Re: kgicon difficulties |-< (and new tarballs |->)

On Sun, 5 Jul 1998, KC5TJA wrote:

> > which is like the code in lib/libggi/default/linear-4/*, whereas VGA 4
> > bit mode is a weird thing called "ModeX" and needs code like the stuff
> > in kgi/lib/libggi/IBM/*.
> 
> Bitplane mode is not in any way "weird".  Bitplane techniques have been in
> use for far longer than packed pixel modes.  If anything, it's the packed
> pixel modes that are foreign to the VGA architecture.

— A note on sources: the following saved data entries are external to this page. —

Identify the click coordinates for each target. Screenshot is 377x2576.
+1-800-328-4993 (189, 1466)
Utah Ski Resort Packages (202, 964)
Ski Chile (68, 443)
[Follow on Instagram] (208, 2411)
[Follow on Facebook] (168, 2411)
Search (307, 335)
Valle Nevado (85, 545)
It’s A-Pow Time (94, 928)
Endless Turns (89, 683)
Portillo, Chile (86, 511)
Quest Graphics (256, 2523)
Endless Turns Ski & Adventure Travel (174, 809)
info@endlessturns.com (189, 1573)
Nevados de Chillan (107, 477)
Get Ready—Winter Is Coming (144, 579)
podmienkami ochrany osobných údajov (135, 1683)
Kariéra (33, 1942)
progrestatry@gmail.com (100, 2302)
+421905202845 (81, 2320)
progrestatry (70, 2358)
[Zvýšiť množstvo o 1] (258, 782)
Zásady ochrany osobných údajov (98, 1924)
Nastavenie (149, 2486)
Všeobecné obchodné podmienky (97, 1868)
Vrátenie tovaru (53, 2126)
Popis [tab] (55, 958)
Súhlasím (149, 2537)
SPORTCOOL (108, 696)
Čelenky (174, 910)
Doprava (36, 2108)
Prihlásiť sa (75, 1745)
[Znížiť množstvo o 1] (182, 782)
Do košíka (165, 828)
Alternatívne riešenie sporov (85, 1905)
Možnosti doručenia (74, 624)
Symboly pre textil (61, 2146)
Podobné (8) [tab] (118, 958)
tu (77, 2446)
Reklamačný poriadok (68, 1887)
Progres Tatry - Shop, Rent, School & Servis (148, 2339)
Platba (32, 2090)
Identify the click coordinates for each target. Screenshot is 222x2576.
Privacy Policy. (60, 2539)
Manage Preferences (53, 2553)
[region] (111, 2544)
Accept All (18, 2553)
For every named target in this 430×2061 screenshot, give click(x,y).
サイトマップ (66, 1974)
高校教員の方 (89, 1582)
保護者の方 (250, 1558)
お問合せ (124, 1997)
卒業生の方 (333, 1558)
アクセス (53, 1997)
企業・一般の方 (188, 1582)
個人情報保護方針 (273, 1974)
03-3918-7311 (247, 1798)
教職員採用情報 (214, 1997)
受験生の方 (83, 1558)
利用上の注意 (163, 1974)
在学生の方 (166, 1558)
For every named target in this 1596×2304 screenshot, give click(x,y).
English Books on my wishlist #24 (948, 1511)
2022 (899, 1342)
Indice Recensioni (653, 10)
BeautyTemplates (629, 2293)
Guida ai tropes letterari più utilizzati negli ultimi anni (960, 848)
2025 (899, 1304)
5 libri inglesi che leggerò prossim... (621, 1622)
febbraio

	They aren't foreign to *VGA*, at least not anymore - all modern
SVGA cards do chunky pixels.  Both memory layout have advantages and
disadvantages.  Planar layouts lend themselves well to things like
hardware scissors, alpha channels, multiple independent overlapping
playfields, and in general any situation where each pixel contains more
information than just its color.  This lets you modify only the info you
want, without having to touch the other stuff.  However, one of the main
drawbacks of planar layouts is that they are considerably slower when it
comes to rapid software pixel-setting of the whole framebuffer.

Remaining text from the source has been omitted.